-- Written task 1 --
Using the interview with Jinjer's bassist, decide whether each statement agrees with the text: (a) Abdiukhanov says the band is surprised by its jump in popularity. (b) Jinjer did a spring tour in the US with Cradle of Filth. (c) The interview took place before a gig in Poughkeepsie NY on Devildriver's tour. For each, answer yes or no and quote the deciding words of the interview.

* Start Document excerpt *

Jinjer – Speaking Words of WisdomTuesday, 27th November 2018
There is still something to be said for hard work and dedication when it comes to breaking a band. Jinjer have been absolutely skyrocketing in terms of generating a fan base since the release of 2016’s King of Everything, but it hasn’t been easy for the band. Bassist Eugene Abdiukhanov gave us the lowdown on this factor before the band’s gig in Poughkeepsie NY earlier this month as part of Devildriver’s most recent tour. A band built on giving it their all, there’s plenty to be abuzz about in the Jinjer world, such as the soon to be released Micro EP, tour plans, and even talk of a new full-length record. Something that you can bank on having all the characteristics of Jinjer, but not something that is going to repeat what they’ve already done.
Dead Rhetoric: It seems like you have really blown up here in the States since King of Everything. Are you surprised by the jump in popularity you’ve gained?
Eugene Abdiukhanov: I’m not surprised – none of us really are. It’s simply a result of dedicated hard work. All of the effort and energy that we have put into this, and all the things we’ve sacrificed to move forward. So I don’t think there’s any room for surprise. The more you work, the more you get [from it].
Dead Rhetoric: This is your third time in the US, do you think that’s helped in getting your name out there? Trying to gain an audience in the US is sometimes pretty hard for European bands.
Abdiukhanov: It helped – we did a spring tour with Cradle of Filth, then we did a few shows around the Heavy Montreal festival, and now we are back [with Devildriver]. All of these shows help us to get more and more fans, but on the other hand, the first time we came here we had quite a lot of fans in the US. I don’t know why it happened, but over the Internet we managed to build some sort of fan base here. Now it has expanded larger because we have come over and played.
Dead Rhetoric: In terms of the Micro EP, what is the direction that you are going with it? What is the challenge in taking a sound that you have established without pissing people off?
Abdiukhanov: I’m okay with pissing people off. Hopefully this band will never put the idea of pleasing fans above the idea of making things pleasant for ourselves. First of all, we make music for ourselves. The music finds followers and people who like it, outside of this Jinjer band circle, which is awesome. If we make something new and it pissed off someone who used to love our previous works, it’s their problem and not ours. We will not make a song that we don’t like. If we like it, we make it and use it. If someone doesn’t like it, it’s your problem and no one else’s.
In terms of the Micro EP, it was a challenge to make something new and overcome ourselves on the previous record. We cannot make something worse than we already did. At the same time, we need to be us. I’m okay with experimenting and making something new where some people may not like it, but at the same time, it is important to build up your own style and remain yourselves – as a band called Jinjer. We cannot be anybody else.

* End Document excerpt *
* Start Extracted entries *

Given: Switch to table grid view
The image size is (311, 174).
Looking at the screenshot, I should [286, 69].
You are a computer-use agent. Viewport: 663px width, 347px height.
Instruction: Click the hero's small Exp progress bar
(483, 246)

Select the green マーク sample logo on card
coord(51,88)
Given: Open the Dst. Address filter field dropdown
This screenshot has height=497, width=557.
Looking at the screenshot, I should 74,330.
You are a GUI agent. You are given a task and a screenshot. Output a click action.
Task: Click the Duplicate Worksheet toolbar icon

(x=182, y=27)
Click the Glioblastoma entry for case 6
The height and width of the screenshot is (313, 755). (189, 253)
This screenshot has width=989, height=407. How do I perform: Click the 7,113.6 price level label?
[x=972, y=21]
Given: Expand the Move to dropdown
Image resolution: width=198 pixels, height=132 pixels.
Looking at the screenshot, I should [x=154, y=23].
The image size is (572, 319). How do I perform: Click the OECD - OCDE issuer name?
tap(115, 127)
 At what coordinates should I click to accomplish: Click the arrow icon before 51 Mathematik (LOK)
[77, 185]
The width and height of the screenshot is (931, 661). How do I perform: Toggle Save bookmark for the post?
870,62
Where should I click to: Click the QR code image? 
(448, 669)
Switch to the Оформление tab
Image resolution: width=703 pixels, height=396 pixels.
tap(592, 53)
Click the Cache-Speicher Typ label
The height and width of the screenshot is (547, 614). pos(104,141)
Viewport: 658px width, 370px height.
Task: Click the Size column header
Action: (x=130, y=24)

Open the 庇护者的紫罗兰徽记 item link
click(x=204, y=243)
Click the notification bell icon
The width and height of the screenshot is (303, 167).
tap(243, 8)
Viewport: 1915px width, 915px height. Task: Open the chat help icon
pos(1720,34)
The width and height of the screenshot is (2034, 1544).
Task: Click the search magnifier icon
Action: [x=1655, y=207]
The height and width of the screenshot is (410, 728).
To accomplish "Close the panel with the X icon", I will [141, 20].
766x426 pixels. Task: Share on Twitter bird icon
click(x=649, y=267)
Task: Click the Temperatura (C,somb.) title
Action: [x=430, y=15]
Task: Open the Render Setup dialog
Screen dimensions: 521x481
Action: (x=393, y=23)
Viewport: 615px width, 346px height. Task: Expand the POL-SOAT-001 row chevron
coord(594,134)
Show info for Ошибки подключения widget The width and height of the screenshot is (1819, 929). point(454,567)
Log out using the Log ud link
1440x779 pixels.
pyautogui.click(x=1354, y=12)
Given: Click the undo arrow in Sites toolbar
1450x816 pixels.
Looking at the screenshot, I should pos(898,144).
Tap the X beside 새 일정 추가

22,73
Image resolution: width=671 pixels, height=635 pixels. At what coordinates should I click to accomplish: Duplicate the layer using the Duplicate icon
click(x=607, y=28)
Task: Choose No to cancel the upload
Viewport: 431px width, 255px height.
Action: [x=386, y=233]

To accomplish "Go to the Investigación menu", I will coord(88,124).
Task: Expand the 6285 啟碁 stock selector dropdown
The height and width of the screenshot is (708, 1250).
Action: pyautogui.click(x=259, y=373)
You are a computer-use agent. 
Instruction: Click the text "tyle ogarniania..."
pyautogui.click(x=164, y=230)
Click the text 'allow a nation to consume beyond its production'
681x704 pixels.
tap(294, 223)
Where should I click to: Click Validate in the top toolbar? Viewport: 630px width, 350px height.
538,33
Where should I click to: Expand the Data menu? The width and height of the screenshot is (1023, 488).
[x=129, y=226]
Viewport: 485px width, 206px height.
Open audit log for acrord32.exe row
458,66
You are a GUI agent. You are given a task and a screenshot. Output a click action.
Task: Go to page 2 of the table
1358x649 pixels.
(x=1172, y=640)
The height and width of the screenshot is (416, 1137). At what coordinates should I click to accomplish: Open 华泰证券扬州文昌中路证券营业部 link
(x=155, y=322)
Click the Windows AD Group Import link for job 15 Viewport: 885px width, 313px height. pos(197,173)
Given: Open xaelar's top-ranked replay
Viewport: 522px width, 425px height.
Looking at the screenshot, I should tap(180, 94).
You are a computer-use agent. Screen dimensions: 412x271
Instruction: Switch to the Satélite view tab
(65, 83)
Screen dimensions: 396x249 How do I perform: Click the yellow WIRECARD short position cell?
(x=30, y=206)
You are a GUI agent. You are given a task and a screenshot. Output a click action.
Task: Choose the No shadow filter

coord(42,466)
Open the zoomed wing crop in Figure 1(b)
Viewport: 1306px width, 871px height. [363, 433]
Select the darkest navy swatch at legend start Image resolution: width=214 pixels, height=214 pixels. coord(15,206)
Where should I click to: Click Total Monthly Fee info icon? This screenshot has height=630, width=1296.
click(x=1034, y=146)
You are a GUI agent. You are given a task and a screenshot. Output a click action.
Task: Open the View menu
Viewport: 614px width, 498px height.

* End Extracted entries *

-- Written task 2 --
Format the rows of the data block as a Markdown table with the columns No. and Line, from the first row up to and including the row containing "(x=182, y=27)", leaving out blank rows.

-- Task response 1 --
(a) No: "I’m not surprised – none of us really are."
(b) Yes: "we did a spring tour with Cradle of Filth"
(c) Yes: "before the band’s gig in Poughkeepsie NY earlier this month as part of Devildriver’s most recent tour"

-- Task response 2 --
| No. | Line |
|---|---|
| 1 | Given: Switch to table grid view |
| 2 | The image size is (311, 174). |
| 3 | Looking at the screenshot, I should [286, 69]. |
| 4 | You are a computer-use agent. Viewport: 663px width, 347px height. |
| 5 | Instruction: Click the hero's small Exp progress bar |
| 6 | (483, 246) |
| 7 | Select the green マーク sample logo on card |
| 8 | coord(51,88) |
| 9 | Given: Open the Dst. Address filter field dropdown |
| 10 | This screenshot has height=497, width=557. |
| 11 | Looking at the screenshot, I should 74,330. |
| 12 | You are a GUI agent. You are given a task and a screenshot. Output a click action. |
| 13 | Task: Click the Duplicate Worksheet toolbar icon |
| 14 | (x=182, y=27) |